Here are the walls, cut from concrete block sheet styrene, and rough layout of the front door. I omitted the middle window on the left hand side of the building, just because I liked the way it looked.

I then traced the outline of these block walls onto .040 sheet styrene to make the inner layer of the walls, and scribed and snapped that material wherever needed to create the window openings. I should have taken a picture of that, but never thought of it at the time. Then I glued those .040 pieces back together with the window openings removed and laminated the concrete block over top.

Below, this thing is actually starting to come together. That'll be the chimney laying to the left. A couple of cross braces help keep the walls straight and provide something for the roof to rest on. I guess that makes them roof joists.

As can be seen from the prototype photo, the front facade of the real ACME Welding is painted grey, but the side walls are just the bare, naturally weathered, concrete blocks.  I sprayed the front wall with Craftsmart Gray acrylic, and later brush painted ModelFlex Concrete Gray on the other 3 sides.
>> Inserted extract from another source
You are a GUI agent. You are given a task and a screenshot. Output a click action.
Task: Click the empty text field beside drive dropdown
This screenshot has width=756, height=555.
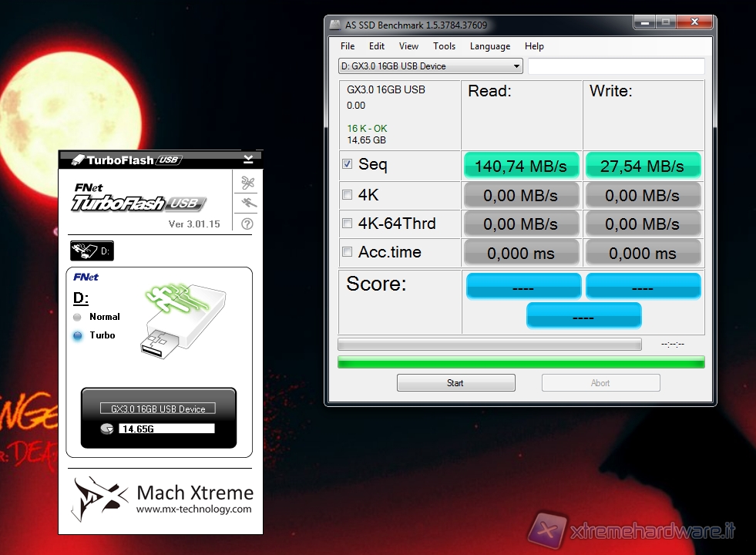[x=615, y=66]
View of the rear of the model.  I don't have a photo of the rear of the prototype, so I just took a best guess for that. I figured there's got to be an exit door back there at least, and likely a window too. I never thought until afterwards to check on Google or Bing Maps for an aerial view of the prototype.  When I did, it turned out I was right on both counts and I got their locations pretty close to right too.

The aerial or birds'eye views even showed me the sloping rooftop over a covered stairway to access the upper level. I had kind of wondered how someone would get up there. The Pikestuff windows I used on the top level are too large and I somehow got their locations in the side wall mixed up. I'll have to re-do the 2nd level sometime in the future after I find better windows.

The Pikestuff access doors I had had window openings in them, so I covered over both doors with .005 styrene. The door track for the large sliding front door is a piece of Evergreen styrene angle.

The No Parking sign is a scaled down print-out from a photo of the actual sign on the front of the real building. If I had been smarter, I would have done the same thing for the business sign at the top of the front facade, and maybe for the front entrance door too. I painted those by hand though and then used Microscale decals for the lettering and numbers. The various small steel plates are .005 styrene.

I did the grimy weathering streaks by brushing on the water soluble type of artist oils that come in those little tubes. I moistened a flat brush with MicroSol for the thinner. On the side wall, I used short pieces of .030 styrene to simulate the electrical conduits and fittings.

This little business is going to fit in really nicely on the JSSX.